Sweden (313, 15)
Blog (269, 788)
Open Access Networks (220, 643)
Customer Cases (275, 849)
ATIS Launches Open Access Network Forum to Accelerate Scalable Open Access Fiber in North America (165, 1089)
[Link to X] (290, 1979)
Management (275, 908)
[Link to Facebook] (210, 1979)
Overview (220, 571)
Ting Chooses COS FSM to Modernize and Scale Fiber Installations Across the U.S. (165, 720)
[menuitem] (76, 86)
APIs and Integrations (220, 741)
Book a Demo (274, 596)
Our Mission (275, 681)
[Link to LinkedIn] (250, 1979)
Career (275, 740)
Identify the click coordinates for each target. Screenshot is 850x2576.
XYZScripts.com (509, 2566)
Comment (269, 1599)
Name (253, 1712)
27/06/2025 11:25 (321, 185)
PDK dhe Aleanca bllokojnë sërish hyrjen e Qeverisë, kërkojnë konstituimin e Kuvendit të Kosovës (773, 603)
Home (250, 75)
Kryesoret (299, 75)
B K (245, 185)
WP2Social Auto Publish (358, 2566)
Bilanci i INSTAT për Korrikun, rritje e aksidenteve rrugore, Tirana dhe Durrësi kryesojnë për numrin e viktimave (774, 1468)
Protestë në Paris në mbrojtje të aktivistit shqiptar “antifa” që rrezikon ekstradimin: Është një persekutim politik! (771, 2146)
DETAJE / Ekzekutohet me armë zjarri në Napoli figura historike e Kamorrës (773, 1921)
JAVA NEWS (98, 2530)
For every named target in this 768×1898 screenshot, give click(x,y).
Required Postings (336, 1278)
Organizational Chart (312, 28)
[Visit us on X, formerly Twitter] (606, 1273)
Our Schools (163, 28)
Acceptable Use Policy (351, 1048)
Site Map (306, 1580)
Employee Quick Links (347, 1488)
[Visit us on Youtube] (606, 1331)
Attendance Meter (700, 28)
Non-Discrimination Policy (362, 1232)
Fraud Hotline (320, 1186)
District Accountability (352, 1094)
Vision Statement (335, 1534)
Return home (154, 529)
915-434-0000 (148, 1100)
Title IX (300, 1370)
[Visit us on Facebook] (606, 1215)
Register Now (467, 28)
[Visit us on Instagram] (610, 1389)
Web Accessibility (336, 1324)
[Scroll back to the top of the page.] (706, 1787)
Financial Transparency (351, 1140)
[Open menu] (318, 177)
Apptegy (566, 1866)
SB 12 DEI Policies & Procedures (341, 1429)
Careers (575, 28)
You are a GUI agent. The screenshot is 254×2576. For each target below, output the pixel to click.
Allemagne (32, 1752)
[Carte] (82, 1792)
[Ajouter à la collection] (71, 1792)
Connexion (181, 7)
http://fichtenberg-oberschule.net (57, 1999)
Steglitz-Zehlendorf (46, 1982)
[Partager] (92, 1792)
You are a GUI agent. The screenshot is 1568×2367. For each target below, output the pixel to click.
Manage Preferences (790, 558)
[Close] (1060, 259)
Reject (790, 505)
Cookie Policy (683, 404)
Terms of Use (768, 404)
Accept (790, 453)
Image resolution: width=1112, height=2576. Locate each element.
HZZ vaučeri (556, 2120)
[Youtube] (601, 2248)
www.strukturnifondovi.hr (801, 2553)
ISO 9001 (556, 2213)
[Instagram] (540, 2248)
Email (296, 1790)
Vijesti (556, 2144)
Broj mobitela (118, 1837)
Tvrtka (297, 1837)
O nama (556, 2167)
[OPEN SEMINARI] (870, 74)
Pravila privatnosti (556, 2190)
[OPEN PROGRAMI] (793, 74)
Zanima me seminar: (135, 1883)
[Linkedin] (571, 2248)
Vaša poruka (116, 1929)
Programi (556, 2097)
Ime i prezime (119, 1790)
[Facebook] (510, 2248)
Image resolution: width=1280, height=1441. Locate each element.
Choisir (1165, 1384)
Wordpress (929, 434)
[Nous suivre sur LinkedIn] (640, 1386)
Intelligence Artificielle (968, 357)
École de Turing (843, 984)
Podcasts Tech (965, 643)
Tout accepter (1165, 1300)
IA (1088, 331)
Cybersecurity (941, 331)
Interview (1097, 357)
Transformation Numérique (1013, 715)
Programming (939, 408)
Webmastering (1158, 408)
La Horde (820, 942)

- Exercise prompt:
Every line above from the line with "Our Schools (163, 28)" to the line with "District Accountability (352, 1094)" is wanted, ends included; write them out exactly and add no other line.

- Task answer:
Our Schools (163, 28)
Acceptable Use Policy (351, 1048)
Site Map (306, 1580)
Employee Quick Links (347, 1488)
[Visit us on Youtube] (606, 1331)
Attendance Meter (700, 28)
Non-Discrimination Policy (362, 1232)
Fraud Hotline (320, 1186)
District Accountability (352, 1094)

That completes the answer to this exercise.